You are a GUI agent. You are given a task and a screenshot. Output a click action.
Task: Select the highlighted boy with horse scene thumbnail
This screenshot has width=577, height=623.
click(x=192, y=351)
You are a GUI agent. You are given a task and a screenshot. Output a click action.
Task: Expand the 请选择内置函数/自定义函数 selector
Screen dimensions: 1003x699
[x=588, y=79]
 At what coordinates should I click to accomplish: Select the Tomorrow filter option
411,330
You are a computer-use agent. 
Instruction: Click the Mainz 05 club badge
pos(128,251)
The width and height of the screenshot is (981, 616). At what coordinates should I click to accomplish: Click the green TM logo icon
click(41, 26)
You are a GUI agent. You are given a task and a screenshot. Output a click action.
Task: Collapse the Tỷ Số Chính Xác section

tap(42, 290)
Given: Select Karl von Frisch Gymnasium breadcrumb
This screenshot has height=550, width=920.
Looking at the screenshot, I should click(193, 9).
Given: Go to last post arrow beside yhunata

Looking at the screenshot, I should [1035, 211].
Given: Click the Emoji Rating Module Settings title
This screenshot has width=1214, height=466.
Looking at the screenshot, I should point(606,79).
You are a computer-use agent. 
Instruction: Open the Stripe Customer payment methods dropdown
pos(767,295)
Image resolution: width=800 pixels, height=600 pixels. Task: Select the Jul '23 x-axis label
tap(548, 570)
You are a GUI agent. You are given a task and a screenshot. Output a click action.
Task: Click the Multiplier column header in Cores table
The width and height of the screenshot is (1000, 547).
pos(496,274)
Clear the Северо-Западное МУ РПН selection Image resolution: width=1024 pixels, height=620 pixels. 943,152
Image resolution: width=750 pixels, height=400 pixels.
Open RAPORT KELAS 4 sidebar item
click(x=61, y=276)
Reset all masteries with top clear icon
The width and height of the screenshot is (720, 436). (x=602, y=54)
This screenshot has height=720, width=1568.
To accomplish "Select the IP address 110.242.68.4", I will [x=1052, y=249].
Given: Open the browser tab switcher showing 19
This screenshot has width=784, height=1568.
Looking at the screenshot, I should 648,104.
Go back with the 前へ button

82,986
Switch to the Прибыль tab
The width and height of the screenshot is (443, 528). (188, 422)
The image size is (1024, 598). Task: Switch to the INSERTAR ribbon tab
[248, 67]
━━━━━━━━━━
The expected output is the run of lines from the one that includes "The image size" through the end of the listing above, exactly as they stand.

== OUTPUT OF THE TASK ==
The image size is (1024, 598). Task: Switch to the INSERTAR ribbon tab
[248, 67]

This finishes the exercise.